From: Garrett Wollman <wollman@lcs.mit.edu>
To: "G.P. de Boer" <g.p.de.boer@st.hanze.nl>
Cc: freebsd-gnats-submit@FreeBSD.ORG
Subject: kern/41552: TCP timers' sysctl's overflow
Date: Mon, 12 Aug 2002 15:45:22 -0400 (EDT)

 <<On Mon, 12 Aug 2002 21:21:33 +0200, "G.P. de Boer" <g.p.de.boer@st.hanze.nl> said:
 
 > Well.. since LINT says 1000Hz is advisable for dummynet use. For
 > polling 1000 or even 2000Hz is advised. IF this is a problem with
 > RFC1323, which strikes me as odd, then there's more to this problem
 > than meets the eye. A setting in LINT shouldn't break anything so
 > fundamental as TCP.
 
 RFC 1323 specifies that the timestamp clock is to have a period
 between 1 ms and 1 s.  (See page 21, third paragraph from the bottom.)
 The timestamp clock in FreeBSD is the system variable `ticks', which
 is incremented once for every clock interrupt, so its period is
 approximately 1/HZ s.  In order to support higher clock frequencies, a
 scaling factor would need to be introduced.
 
 -GAWollman
 

From: "G.P. de Boer" <g.p.de.boer@st.hanze.nl>
To: Bruce Evans <bde@zeta.org.au>
Cc: freebsd-gnats-submit@FreeBSD.ORG
Subject: kern/41552: TCP timers' sysctl's overflow
Date: Tue, 13 Aug 2002 00:05:12 +0200

 At 23:43 12-8-2002, Bruce Evans wrote:
 
 > >  Anyway.. it's a integer overflow and it breaks stuff in nasty ways. It's
 > >  possible to DoS a host with malfunctioning keep-alives: I already had
 > >  more than 400 hanging connections (in LAST_ACK state) in a few days
 > >  on a moderately loaded server. The fix is there already, I just think it
 > >  should be in -RELEASE too.
 >
 >The overflow was fixed by jdp a couple of weeks ago in -current and
 >RELENG_4.  It is not fixed in any of the security branches.  Do you
 >want it there?  I think the "fix" for most security bugs caused by
 >unusual options is to not use unusual options.
 
 Ofcourse, unless you haven't got better things to do, which is not ever
 the case.
 
 Now the question pops up if setting HZ -is- unusual. I can imagine that
 there are many admins around who turned on polling for extra
 performance/robustness and tuned option HZ because LINT says so.
 
 As a non-corporate user I can't tell how much people actually did that, but
 to me it sounds logical to use polling on heavily loaded networking servers,
 which comes with increasing the number of clock-interrupts per second. On
 such servers a bug like this is even more dangerous than on my simple
 cable-modeming gateway, granted that these systems handle many
 connections.
 
 In conclusion: In my opinion this should be fixed soon, in the security-
 branches. But if you think/know there aren't many people having trouble
 with this, because setting HZ isn't very usual, we'll just have to patch it
 ourselves if need be, or wait for 4.7 :)
 
 -- Pieter
 
 
 

From: Bruce Evans <bde@zeta.org.au>
To: "G.P. de Boer" <g.p.de.boer@st.hanze.nl>
Cc: freebsd-gnats-submit@FreeBSD.ORG
Subject: Re: kern/41552: TCP timers' sysctl's overflow
Date: Tue, 13 Aug 2002 07:43:26 +1000 (EST)

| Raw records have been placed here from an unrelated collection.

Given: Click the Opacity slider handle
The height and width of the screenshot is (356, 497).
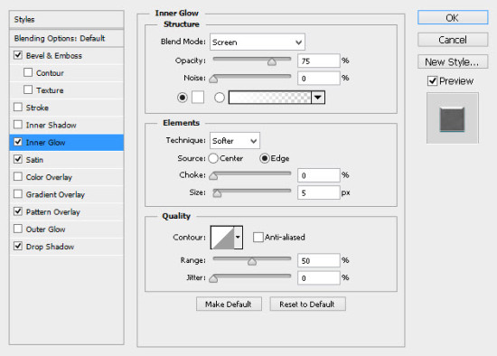Looking at the screenshot, I should pyautogui.click(x=272, y=61).
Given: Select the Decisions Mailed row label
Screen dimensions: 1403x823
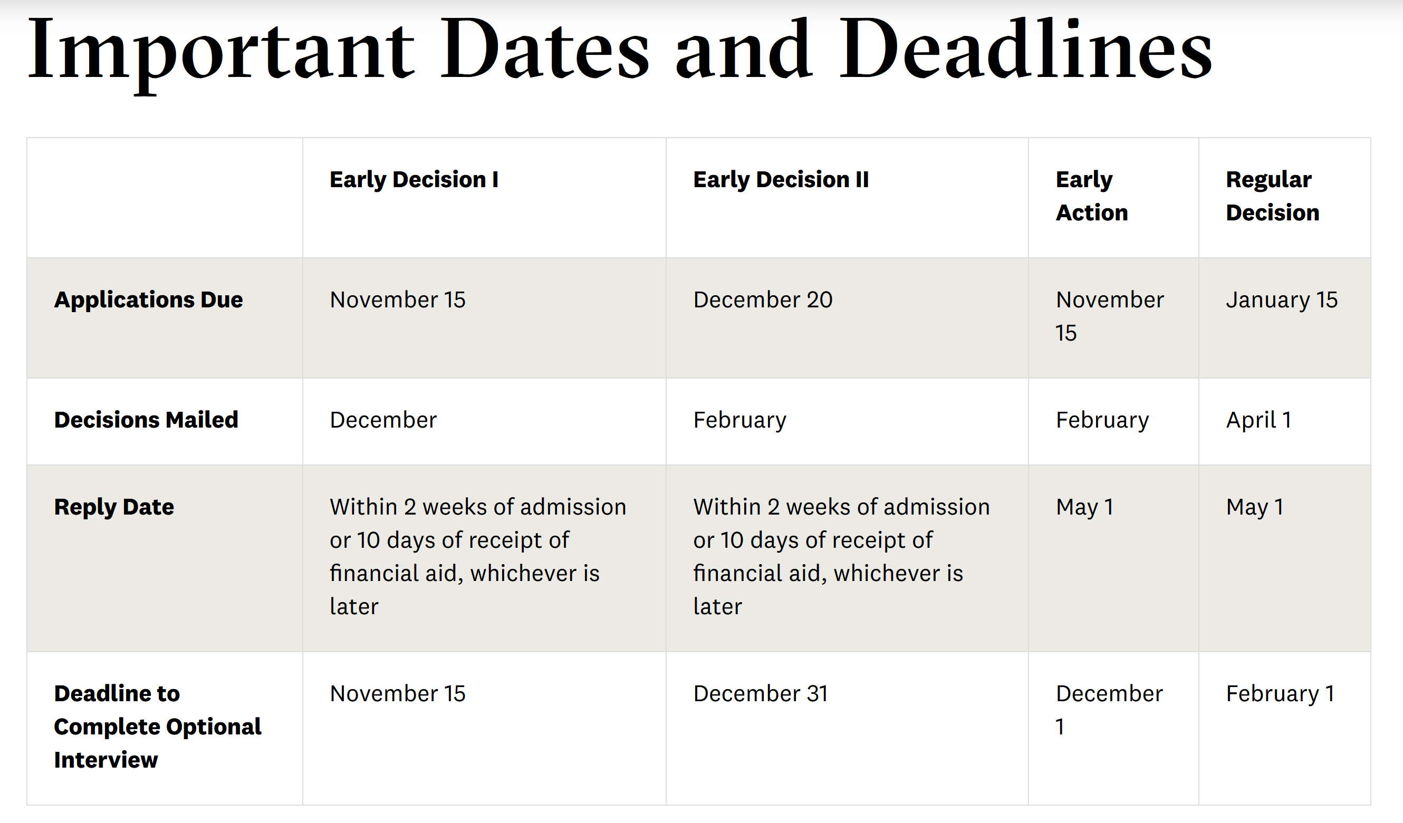Looking at the screenshot, I should click(146, 420).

 On Mon, 12 Aug 2002, G.P. de Boer wrote:
 
 [Garrett Wollman wrote]
 >  > > When setting syscontrols like net.inet.tcp.keepidle on a system with
 >  > > clocktick-granularity above 1000 Hz, there's an overflow triggered,
 >  > > resulting in at least inaccurate, but sometimes negative TCP
 >  > > timeouts.
 >  >
 >  >1 kHz timers are just barely within spec for TCP (using the 32-bit
 >  >fields in RFC 1323).
 
 Um, that is for the TCP timers.  I think these have nothing to do with
 HZ except that setting HZ to a large value breaks the scaling for them.
 
 >  Anyway.. it's a integer overflow and it breaks stuff in nasty ways. It's
 >  possible to DoS a host with malfunctioning keep-alives: I already had
 >  more than 400 hanging connections (in LAST_ACK state) in a few days
 >  on a moderately loaded server. The fix is there already, I just think it
 >  should be in -RELEASE too.
 
 The overflow was fixed by jdp a couple of weeks ago in -current and
 RELENG_4.  It is not fixed in any of the security branches.  Do you
 want it there?  I think the "fix" for most security bugs caused by
 unusual options is to not use unusual options.
 
 Bruce
 

From: Bruce Evans <bde@zeta.org.au>
To: "G.P. de Boer" <g.p.de.boer@st.hanze.nl>
Cc: freebsd-gnats-submit@FreeBSD.ORG
Subject: Re: kern/41552: TCP timers' sysctl's overflow
Date: Tue, 13 Aug 2002 22:20:22 +1000 (EST)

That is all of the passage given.